Opublikowano: 13.05.2019 | Kategorie: Polityka, Publicystyka, Publikacje WM, Seks i płeć, Wierzenia

Liczba wyświetleń: 569

Biorąc udział w dyskusji o filmie „Tylko nie mów nikomu” nagle jeden z komentatorów zadał pytanie o to, co będzie gdy ktoś na skutek ujawnienia informacji o zachowaniu Kościoła względem pedofilów utraci wiarę.

Myślę, że właśnie to pytanie i takie rozumienie tej sprawy jest istotą problemów z jakimi dziś boryka się Kościół. Jak mówi jedna z teorii w zakresie ochrony społeczeństwa przed przestępstwami, nie wysokość a nieuchronność kary jest czynnikiem mającym największy wpływ na ograniczenie przestępczości.

Ale zacznijmy od wiary

Zapytam “wiarę w kogo”? Wiarę w Boga, naukę Jezusa, czy wiarę w hierarchię Kościoła?

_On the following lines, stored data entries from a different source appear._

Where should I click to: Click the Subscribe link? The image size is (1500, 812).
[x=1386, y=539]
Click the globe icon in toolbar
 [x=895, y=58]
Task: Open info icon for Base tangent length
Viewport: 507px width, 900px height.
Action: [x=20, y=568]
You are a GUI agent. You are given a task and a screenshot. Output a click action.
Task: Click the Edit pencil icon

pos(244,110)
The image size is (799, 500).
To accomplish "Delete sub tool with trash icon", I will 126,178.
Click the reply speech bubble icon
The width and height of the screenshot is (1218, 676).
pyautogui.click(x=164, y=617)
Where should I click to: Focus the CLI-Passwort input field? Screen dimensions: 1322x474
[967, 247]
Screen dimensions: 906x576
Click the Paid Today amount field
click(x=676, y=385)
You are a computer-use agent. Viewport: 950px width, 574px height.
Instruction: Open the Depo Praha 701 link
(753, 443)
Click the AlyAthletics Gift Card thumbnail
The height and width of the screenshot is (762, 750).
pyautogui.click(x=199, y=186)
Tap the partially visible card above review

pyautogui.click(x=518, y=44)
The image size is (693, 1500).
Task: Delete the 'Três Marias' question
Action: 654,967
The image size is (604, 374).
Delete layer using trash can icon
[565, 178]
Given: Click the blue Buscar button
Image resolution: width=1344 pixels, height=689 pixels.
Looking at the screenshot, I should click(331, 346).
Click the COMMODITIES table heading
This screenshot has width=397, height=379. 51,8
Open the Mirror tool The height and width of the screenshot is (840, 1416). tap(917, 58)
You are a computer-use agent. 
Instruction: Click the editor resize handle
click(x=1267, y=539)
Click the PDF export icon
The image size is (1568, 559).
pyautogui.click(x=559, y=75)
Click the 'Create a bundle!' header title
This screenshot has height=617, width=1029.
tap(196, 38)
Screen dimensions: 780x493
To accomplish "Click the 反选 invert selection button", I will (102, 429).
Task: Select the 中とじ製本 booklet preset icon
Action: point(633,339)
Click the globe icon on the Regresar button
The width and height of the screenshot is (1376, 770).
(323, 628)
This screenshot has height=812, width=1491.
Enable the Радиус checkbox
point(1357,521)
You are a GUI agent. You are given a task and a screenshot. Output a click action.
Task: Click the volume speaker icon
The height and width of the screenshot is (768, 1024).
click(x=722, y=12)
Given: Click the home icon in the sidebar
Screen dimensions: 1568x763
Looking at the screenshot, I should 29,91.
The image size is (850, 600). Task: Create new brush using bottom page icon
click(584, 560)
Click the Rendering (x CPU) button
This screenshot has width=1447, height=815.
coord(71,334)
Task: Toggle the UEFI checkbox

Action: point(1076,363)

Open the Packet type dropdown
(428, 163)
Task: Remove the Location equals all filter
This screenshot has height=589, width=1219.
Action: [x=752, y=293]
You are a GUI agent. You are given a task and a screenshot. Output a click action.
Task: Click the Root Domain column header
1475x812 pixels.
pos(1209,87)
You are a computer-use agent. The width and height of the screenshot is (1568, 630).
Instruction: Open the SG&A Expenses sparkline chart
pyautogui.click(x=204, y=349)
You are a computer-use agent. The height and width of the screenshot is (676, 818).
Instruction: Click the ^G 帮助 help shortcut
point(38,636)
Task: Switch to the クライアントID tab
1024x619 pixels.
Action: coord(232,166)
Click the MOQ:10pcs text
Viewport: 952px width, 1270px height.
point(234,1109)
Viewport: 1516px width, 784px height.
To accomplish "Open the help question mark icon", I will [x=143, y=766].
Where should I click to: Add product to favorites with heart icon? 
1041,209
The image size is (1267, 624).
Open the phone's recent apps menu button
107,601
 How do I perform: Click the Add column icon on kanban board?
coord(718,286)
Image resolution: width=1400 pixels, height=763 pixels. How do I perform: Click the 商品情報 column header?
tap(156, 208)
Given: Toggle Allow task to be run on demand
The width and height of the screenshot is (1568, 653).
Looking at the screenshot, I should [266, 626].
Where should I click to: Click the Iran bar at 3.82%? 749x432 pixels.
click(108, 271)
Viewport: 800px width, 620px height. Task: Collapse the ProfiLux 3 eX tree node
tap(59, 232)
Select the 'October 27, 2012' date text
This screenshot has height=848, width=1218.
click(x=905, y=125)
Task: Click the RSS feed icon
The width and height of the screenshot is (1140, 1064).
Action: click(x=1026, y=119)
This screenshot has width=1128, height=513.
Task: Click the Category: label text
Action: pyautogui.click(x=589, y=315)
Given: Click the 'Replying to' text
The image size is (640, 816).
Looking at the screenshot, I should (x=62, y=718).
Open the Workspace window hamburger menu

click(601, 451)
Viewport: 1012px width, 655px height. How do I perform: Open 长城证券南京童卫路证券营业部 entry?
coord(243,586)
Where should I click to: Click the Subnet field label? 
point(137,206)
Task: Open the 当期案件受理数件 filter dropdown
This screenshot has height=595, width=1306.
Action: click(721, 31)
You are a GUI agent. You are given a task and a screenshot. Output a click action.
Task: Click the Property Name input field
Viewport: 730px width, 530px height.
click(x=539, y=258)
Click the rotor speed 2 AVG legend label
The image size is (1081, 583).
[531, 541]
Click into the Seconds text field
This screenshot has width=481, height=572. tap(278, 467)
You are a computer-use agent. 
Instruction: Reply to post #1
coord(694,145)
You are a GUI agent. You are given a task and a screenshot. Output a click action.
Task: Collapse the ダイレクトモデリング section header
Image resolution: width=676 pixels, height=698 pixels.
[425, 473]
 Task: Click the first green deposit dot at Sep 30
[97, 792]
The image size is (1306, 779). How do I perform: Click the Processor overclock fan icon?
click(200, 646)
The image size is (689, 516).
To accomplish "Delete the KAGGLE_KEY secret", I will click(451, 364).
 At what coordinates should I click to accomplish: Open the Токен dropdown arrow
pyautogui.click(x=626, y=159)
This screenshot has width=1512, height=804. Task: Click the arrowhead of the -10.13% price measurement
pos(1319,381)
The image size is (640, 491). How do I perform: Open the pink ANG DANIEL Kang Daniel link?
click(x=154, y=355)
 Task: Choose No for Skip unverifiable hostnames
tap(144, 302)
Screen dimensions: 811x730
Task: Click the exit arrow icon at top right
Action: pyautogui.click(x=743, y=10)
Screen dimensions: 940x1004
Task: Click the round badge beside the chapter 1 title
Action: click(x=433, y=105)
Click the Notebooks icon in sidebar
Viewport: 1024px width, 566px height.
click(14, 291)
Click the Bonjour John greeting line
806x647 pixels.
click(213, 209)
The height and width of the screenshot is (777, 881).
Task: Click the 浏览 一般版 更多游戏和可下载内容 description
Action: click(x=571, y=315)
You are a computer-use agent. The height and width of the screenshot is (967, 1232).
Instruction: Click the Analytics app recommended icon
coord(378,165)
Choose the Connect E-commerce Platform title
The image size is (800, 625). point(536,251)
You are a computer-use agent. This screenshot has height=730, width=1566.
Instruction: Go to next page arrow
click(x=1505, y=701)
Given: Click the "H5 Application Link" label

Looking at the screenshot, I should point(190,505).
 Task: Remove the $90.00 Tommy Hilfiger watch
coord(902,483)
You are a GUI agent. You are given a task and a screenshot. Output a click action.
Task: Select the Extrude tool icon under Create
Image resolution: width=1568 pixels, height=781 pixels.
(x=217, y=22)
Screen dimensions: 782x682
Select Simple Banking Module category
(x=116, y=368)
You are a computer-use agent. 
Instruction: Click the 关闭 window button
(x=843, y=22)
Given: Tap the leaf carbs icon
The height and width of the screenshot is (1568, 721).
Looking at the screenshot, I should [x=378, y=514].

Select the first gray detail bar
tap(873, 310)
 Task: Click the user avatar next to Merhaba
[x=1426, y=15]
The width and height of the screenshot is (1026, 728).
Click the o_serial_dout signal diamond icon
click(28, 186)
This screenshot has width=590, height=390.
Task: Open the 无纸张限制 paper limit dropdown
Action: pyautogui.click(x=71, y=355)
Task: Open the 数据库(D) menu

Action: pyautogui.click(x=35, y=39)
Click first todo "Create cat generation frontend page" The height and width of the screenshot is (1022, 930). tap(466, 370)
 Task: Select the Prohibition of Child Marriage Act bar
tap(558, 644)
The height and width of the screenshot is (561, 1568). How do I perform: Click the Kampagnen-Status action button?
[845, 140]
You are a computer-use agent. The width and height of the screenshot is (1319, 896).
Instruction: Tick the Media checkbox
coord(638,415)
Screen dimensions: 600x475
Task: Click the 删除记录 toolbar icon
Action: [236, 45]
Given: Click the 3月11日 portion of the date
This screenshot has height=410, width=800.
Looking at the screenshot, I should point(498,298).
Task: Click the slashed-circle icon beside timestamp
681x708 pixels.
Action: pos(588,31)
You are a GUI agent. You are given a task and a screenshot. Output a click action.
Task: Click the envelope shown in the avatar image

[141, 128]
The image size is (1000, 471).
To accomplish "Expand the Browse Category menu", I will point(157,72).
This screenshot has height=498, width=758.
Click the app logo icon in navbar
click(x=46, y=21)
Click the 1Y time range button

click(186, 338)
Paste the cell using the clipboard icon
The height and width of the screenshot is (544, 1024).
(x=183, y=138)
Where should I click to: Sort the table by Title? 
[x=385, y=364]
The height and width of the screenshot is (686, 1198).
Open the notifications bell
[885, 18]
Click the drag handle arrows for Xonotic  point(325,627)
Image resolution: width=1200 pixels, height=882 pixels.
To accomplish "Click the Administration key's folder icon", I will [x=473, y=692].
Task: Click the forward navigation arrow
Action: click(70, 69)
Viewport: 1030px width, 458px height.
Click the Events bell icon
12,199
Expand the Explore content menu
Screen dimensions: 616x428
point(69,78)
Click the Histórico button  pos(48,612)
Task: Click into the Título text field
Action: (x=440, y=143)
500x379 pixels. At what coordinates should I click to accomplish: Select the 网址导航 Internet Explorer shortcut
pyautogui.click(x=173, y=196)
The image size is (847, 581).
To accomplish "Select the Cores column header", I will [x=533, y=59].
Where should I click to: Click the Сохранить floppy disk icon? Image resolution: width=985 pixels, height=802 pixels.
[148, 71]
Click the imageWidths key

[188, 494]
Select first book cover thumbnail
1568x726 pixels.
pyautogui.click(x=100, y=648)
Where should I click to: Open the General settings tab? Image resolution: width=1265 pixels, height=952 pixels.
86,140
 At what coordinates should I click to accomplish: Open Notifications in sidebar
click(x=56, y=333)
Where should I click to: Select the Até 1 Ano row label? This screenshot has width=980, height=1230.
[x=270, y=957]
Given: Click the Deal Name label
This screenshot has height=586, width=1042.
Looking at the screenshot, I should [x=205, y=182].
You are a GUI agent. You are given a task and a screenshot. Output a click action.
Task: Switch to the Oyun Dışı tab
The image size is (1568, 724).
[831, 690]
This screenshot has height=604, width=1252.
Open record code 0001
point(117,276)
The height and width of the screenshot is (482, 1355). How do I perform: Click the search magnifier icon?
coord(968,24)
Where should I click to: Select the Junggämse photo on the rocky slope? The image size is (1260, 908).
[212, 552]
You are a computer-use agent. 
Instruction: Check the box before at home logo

Trudno jest mi odpowiedzieć autorytarnie, bo sam z tym zjawiskiem w dzieciństwie się nie spotkałem, ale dla osoby która odróżnia Boga, naukę Jezusa od kapłanów, którzy są tylko ludźmi, utrata wiary w Boga dlatego, że spotkał się z przestępcą, który równocześnie był kapłanem, świadczyłoby tylko o słabej wierze. Sytuacja, gdy doznałeś przestępstwa, ale przestępca poniósł karę raczej wzbudza zaufanie do nauki głoszonej przez Kościół a nie obniża. Zupełnie inaczej dzieje się, gdy taka osoba widzi rozbieżność głoszonej nauki z postępowaniem, gdy widzi, że ten co popełnił względem niej przestępstwo jest chroniony powagą Kościoła, przesuwany do innych parafii. Gdy wbrew sądowym zakazom kontaktu i nauczania dzieci, nadal je naucza. Wtedy zachodzi duże prawdopodobieństwo utraty wiary w Boga, gdyż przestępcy często wiarą w Boga posłuszeństwo swych ofiar wymuszają, co więcej, co widzieliśmy na filmie na “Biblię” każą przysięgać, że o swym nieszczęściu opowiadać nie będą.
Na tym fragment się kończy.